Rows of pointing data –
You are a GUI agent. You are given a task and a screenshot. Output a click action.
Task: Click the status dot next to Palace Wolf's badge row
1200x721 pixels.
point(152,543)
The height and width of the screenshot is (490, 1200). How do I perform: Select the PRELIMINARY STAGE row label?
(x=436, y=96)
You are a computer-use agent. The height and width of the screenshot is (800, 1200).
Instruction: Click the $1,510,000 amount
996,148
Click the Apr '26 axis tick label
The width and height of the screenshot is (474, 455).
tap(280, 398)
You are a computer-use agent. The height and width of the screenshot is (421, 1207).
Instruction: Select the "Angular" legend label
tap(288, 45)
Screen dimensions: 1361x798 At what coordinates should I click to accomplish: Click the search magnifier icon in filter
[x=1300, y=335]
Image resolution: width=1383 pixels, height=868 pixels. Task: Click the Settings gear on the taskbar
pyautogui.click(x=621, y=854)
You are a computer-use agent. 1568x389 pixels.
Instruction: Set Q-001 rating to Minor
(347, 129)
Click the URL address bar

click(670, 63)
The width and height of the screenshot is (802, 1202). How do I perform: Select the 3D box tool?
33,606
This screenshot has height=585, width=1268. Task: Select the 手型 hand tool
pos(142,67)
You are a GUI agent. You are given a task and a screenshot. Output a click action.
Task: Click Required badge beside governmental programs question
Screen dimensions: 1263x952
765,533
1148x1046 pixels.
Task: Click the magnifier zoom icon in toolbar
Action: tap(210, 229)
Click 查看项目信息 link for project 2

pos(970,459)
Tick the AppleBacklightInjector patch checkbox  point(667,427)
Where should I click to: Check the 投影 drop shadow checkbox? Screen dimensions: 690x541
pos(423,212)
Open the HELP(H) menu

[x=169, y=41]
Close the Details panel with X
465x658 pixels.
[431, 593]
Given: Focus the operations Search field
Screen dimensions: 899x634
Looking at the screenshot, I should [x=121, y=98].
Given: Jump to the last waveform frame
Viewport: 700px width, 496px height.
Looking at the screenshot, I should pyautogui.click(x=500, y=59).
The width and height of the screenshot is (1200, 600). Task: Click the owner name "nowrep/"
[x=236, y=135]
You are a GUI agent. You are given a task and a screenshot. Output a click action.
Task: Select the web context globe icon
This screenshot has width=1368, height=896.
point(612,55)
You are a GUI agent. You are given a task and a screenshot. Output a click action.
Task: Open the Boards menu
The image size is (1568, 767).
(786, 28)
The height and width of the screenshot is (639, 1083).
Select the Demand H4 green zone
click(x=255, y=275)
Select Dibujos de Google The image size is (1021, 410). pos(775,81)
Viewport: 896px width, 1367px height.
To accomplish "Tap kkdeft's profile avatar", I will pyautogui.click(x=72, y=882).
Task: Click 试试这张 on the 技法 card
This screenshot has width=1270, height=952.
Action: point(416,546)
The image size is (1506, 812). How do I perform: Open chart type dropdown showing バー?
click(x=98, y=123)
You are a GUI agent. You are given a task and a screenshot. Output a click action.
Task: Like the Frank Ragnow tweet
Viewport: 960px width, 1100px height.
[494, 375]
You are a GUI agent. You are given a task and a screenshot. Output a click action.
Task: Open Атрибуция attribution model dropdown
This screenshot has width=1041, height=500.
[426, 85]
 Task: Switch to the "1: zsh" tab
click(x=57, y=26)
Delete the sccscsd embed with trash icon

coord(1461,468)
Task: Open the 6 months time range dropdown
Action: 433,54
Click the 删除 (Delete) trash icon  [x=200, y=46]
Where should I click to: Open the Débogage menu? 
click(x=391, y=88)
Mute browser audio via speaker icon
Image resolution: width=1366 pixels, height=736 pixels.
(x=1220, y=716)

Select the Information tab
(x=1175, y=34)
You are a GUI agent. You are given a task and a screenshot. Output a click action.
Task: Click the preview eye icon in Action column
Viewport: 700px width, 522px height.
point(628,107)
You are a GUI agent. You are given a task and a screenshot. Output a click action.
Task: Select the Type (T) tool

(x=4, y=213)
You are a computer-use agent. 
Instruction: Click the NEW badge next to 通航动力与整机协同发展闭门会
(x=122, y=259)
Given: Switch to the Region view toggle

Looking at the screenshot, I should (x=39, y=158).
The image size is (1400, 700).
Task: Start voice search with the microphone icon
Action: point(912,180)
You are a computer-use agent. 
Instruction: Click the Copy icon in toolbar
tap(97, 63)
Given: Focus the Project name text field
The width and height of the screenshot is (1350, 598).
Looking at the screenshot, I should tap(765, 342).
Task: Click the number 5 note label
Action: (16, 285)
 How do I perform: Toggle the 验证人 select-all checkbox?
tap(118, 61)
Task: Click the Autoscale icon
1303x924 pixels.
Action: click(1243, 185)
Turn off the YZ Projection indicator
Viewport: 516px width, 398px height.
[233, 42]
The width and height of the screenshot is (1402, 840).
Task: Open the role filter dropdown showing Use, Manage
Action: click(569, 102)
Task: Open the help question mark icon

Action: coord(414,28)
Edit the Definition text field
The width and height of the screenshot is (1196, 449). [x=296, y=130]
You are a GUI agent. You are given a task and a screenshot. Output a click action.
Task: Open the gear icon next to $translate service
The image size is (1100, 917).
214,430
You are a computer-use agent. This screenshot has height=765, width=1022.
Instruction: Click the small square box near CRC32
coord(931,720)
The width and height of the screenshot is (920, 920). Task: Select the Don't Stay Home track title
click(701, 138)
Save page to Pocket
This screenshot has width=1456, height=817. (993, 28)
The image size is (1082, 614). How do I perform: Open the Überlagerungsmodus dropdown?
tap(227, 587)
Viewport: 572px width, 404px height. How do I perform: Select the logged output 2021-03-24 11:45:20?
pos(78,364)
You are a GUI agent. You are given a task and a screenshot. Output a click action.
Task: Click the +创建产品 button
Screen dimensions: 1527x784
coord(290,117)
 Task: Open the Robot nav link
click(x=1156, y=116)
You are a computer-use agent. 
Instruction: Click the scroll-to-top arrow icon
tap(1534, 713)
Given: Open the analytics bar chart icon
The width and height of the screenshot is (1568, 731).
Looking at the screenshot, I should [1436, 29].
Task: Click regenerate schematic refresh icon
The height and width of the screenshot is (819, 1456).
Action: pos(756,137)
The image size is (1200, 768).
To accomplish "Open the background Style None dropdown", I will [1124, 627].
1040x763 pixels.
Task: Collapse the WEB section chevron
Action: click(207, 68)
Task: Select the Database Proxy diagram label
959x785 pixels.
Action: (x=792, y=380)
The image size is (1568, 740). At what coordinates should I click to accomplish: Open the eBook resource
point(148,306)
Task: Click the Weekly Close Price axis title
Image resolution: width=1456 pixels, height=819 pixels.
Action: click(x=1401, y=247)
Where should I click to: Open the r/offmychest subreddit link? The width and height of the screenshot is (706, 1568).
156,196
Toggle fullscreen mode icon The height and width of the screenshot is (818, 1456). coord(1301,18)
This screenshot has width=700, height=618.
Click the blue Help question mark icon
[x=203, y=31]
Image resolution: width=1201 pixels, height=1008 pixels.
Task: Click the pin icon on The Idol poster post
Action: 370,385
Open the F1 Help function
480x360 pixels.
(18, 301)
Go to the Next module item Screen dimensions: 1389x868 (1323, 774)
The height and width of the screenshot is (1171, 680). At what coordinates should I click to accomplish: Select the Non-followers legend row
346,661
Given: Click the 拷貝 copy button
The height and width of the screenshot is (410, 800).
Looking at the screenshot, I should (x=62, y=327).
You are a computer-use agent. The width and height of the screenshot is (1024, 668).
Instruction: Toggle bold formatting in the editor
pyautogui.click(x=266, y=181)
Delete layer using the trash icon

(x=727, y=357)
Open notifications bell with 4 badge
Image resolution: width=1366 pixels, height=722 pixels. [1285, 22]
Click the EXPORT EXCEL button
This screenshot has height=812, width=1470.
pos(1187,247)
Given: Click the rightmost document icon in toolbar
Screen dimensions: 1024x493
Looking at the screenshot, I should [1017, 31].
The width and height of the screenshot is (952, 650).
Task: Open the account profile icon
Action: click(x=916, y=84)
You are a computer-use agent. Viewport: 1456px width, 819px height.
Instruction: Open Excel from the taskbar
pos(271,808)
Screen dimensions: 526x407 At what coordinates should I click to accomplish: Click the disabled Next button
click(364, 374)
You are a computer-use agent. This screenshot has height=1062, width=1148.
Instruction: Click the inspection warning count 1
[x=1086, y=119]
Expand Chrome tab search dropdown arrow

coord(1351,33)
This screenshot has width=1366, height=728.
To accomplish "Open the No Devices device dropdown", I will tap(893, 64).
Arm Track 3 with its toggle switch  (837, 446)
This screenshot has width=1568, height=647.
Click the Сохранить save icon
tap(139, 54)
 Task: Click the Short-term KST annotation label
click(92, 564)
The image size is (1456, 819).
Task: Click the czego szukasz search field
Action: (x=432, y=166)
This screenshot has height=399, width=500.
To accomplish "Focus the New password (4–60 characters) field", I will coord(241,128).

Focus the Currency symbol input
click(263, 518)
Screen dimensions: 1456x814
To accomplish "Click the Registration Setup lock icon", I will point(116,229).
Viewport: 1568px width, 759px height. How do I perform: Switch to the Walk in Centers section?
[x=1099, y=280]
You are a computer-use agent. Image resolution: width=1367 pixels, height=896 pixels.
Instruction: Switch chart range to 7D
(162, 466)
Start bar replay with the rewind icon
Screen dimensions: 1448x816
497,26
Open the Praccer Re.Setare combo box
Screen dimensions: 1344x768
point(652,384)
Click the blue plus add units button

WHAT TO WORK ON –
Starting at the line that contains "Mute browser audio via speaker icon" and ending after the line that contains "(x=4, y=213)", turn those lines of the records into a numbered list, skipping any blank lines.

SOLVED EXERCISE –
1. Mute browser audio via speaker icon
2. Image resolution: width=1366 pixels, height=736 pixels.
3. (x=1220, y=716)
4. Select the Information tab
5. (x=1175, y=34)
6. You are a GUI agent. You are given a task and a screenshot. Output a click action.
7. Task: Click the preview eye icon in Action column
8. Viewport: 700px width, 522px height.
9. point(628,107)
10. You are a GUI agent. You are given a task and a screenshot. Output a click action.
11. Task: Select the Type (T) tool
12. (x=4, y=213)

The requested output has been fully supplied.